Until then, things had been lighthearted. People were laughing and taking pictures. There were cookies. You can't cry with a mouthful of cookie.

But then the chaplain started praying, and everyone became acutely aware of the wall they were about to hit. The sudden end of the road. After months of waiting, the day was here, the time was nigh.

"We love soldiers, we love freedom, we love life," Chaplain Maury Millican said Friday to a gymnasium full of people who were about to say goodbye to someone they love for a year. The tears came.

Forty-five soldiers from the North Dakota National Guard will leave Bismarck tonight and won't come home until next spring. The 34th Engineer Brigade will go to Iraq to help rebuild the country. Its job is not to repair damages caused during the war, but rather to help reconstruct a crumbling, long-neglected infrastructure. That means roads, schools, utilities, hospitals.

"It is a mission where you stand up for this country, but it is much more than that,"Gov. John Hoeven said at Friday's send-off ceremony. "You are going to help rebuild a way of life for the people of Iraq. That is part of what America represents to the rest of the world."

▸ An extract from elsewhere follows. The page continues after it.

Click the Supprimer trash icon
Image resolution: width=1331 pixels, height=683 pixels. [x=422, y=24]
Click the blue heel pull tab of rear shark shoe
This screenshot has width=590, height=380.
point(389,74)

That mission is an easy one to accept for the soldiers - many of them engineers or public works officials in the civilian world - and their families.

"They're going to be leaving something behind over there," said Leslie Moszer, wife of Lt. Col. J.P. Moszer. "This mission makes it easier. We're very proud of them."

J.P. Moszer, who was deployed to Bosnia on a de-mining mission in 2004, will go to Iraq with his sister, Lt. Col. Jan Carter. Being deployed with family helps, he said.

In a sense, now, all the families that showed up at Raymond J. Bohn Armory on Friday have now been whittled to just two: The unit and those they will leave behind.

Maj. Gen. David Sprynczynatyk said the Guard will do whatever it can to help the soldiers' families during the engineer brigade's deployment.

Sprynczynatyk was at Fort Lewis, Wash., on Thursday to welcome the Guard's 188th Air Defense Artillery back to the country. The 150 soldiers from that unit are returning from Afghanistan, and will arrive in North Dakota on the heels of the latest unit's departure.

"This is all about making a difference. That's what the engineer brigade will do,"Sprynczynatyk said. "It's important for the soldiers to know the community and their families are behind them."

The engineers will first travel to Camp Atterbury, Ind., where they will undergo training before flying to Iraq. Once in Iraq, they will be spread across the country, from Kirkuk in the north to Basra in the southeast.

The engineer brigade is old, by Guard standards. The average age of the 45 soldiers is 41 years, and the average years of military service is 211/2. Eleven of them have previously been deployed to Iraq, Afghanistan, Bosnia or Kosovo in the last few years.